→ **Passage**
#####

This comes with significant cost, as smaller providers struggle with the financial or logistical burden and thereby may find it hard to qualify for cyber insurance.

Cyber insurance requirements are prompting meaningful security investments and prioritization across operations. Meanwhile, insurers are shifting from annual underwriting to more frequent check-ins, making security posture monitoring a continuous process. 

Those entities adhering to recognized frameworks often secure better premiums and more favorable underwriting. However, frameworks commonly do not equal quality security or increased incident of recoverability.

Vishwa: When organizations run tabletop exercises — simulated, discussion-based incident response drills before attacks, how realistic are they in preparing for real incidents, and what scenarios do you believe are most often missing that could make them more effective?

John: We see a major trend shift with the sudden rise of assessments/tabletop exercises/penetration test results as a top driver of change. The activities are valuable for improving incident readiness, clarifying roles, testing response plans, and enhancing communications. 

Well-designed tabletop (Red/Blue/Purple teaming) exercises prepare teams strategically but must reflect real-world impacts to be truly effective.

Common gaps may include a lack of technical realism (no hands-on response), limited time pressure and ambiguity, lack of third-party or supply chain breach inclusion, overlooking insider threats and accidental data leaks, and not simulating long-term recovery or regulatory follow-up.

#####

→ **What is asked**
Write what comes next in the interview about cyber insurance and tabletop exercises, starting after its final sentence. The rows that come after this interview are not needed.

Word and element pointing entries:
#####

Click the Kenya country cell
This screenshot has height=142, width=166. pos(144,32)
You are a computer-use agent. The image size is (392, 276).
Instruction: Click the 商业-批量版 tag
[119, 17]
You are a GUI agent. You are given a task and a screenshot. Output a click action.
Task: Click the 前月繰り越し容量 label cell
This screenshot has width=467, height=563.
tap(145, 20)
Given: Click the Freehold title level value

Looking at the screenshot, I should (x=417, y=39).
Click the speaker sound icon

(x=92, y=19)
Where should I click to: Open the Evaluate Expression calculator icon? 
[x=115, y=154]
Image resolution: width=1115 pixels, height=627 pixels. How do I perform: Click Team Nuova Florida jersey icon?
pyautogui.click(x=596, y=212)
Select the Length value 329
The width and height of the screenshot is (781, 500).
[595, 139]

#####

→ **The result**
We also commonly see that breach simulations and tabletop exercises assume survivable recovery. However, in our own experiences, this is a terribly faulty assumption. Backups do not commonly survive, or at a minimum, are not orchestrated to survive, whether the threat actor targets them or not.

Vishwa:  Looking at the past year’s most disruptive incidents, what is one emerging threat type you believe organizations across sectors are underestimating?

John: While AI will enhance the productivity of security teams and end users, it can produce new and novel methods of attack by threat actors. AI-powered attacks are becoming more sophisticated and can misclassify threats or miss them altogether. 

AI is only as good as the data it’s trained on and references. If that training data is biased, incomplete, or maliciously modified, it can lead to serious security vulnerabilities. Additionally, AI can be complex to protect, requiring skilled people and novel protection strategies.

Vishwa: Which cybersecurity tools or apps do you most often recommend for new and experienced professionals, and what specific capabilities make them most valuable for detection, recovery, and resilience?

John: There is no substitute for immutable data backups — those that cannot be encrypted, altered, or deleted. It is your primary defense against threat actors as well as those that come from inside the organization, either accidental or intentional. 

The proper configuration of backups will allow an organization to maintain the confidence that its information will be protected and retrievable, with a minimum of operational downtime should it be the victim of an attack.

Fenix24 has a platform, known as Securitas Summa, that is designed to assure recovery.